### DIRECTIVE:
Please write out the passage of the Louisiana Senate race text below that falls between "The theory went" and "edge over her.", inclusive, with each word as it appears.

---- TEXT TO READ

The theory went that Kennedy for Republicans and
Campbell for Democrats served as placeholders for an electorate minimally engaged,
with their familiarity translating to default answers in surveys for people in reality
undecided. With the proportion of the undecided still remaining high, it could
have been that as some respondents began paying attention they detached from
the pair and declared themselves undecided, while others of the undecided broke
disproportionately for the other candidates. At the time, Kennedy hardly had
any advertisements out and Campbell found Fayard picking
up key endorsements from the Landrieu clan. Thus, it could be that Kennedy
could win back supporters once he made his campaign more visible and if
Campbell could rally his more state-centered campaign to overcome the national
party emphasis on Fayard he would regain his edge over her.
That process seems to have played out, with both
campaigns executing successful game plans. According to the latest independent
poll, Kennedy has gone back to almost a quarter of the electorate’s support
while Campbell at just under a fifth of it has put distance between himself and
Fayard, keeping himself ahead of Boustany and Fleming.
Kennedy’s reassertion does not bring much
surprise. A longtime and popular fixture in state politics, better than both
Boustany and Fleming he can capture conservative populists – and much better
than the state’s original populist on the right, former state Rep. and Klan
leader David Duke. With that base,
Kennedy, a Democrat until 2007, needs just a smattering of principled conservative
support and some conservative Democrat defectors not only to lead into the
runoff, but to serve as the basis of a winning coalition in the runoff.
Campbell’s climb back appears more unexpected. While
also long around state politics, his had more regional than statewide name
recognition and appeal, and the imprimatur of the Landrieus for Fayard should have
galvanized traditional Democrat apparatuses, particularly pertaining to black voters,
for her. That she remains stuck around an eighth of voters’ choices poll after
poll – especially if ending up in that territory on election day – shows one or
both of a measurable decline in the influence of the Landrieus and/or in the
power of groups and elites in state politics allied with national Democrat
interests.
Certainly that exception applies to labor unions,
both inside
and outside
of government, as well as the extremist
wing of environmentalism (speaking to the latter, Fayard more sensibly expresses
caution concerning the faith of anthropogenic climate change), who have not
followed the national Democrats and have gone in Campbell’s direction. With the
populist left resurging that enabled Campbell ally Democrat Gov. John Bel Edwards to
take advantage of Republican infighting allowing Edwards to win the
governorship last year, that should provide the numbers to hold off Fayard. Campbell
has done well to utilize dwindling liberal populism, neutered elsewhere in the
country, in Louisiana, demonstrating as did Edwards that its demise here has
yet to come.
These developments leave Boustany and Fleming in
increasingly desperate straits. With only a portion of the undecided vote of
roughly an eighth of the electorate part of their possible constituencies and each
of them sitting on about a tenth of that voting population, one essentially would
have to sweep that category to muscle past Campbell. In practical terms, the present
trend would keep both of the more principled conservative candidates out of the
runoff.
These dynamics continue unabated, so something
unexpected must happen within the next two weeks in order to prevent a
Kennedy-Campbell runoff that will lead, on his third try, to Kennedy’s finally
joining the country’s most august assembly.

--------
---- RECORDED INFORMATION

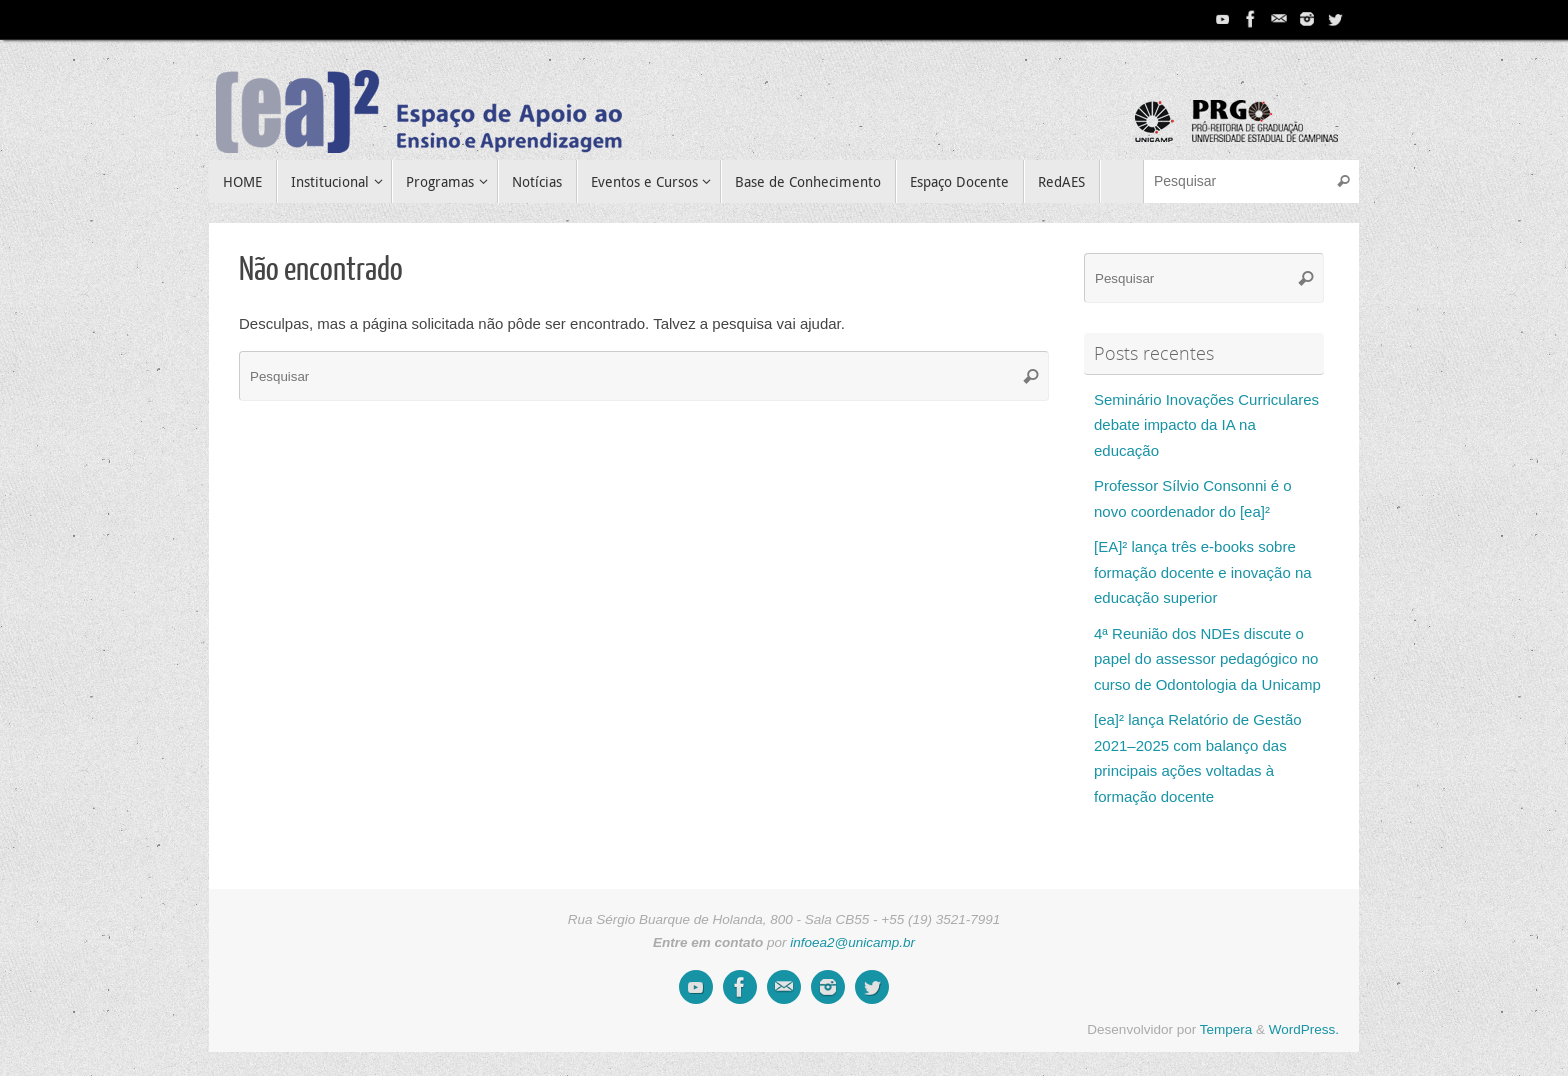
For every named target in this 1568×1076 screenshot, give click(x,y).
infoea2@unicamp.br (852, 942)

--------

### TASK SOLUTION:
The theory went that Kennedy for Republicans and
Campbell for Democrats served as placeholders for an electorate minimally engaged,
with their familiarity translating to default answers in surveys for people in reality
undecided. With the proportion of the undecided still remaining high, it could
have been that as some respondents began paying attention they detached from
the pair and declared themselves undecided, while others of the undecided broke
disproportionately for the other candidates. At the time, Kennedy hardly had
any advertisements out and Campbell found Fayard picking
up key endorsements from the Landrieu clan. Thus, it could be that Kennedy
could win back supporters once he made his campaign more visible and if
Campbell could rally his more state-centered campaign to overcome the national
party emphasis on Fayard he would regain his edge over her.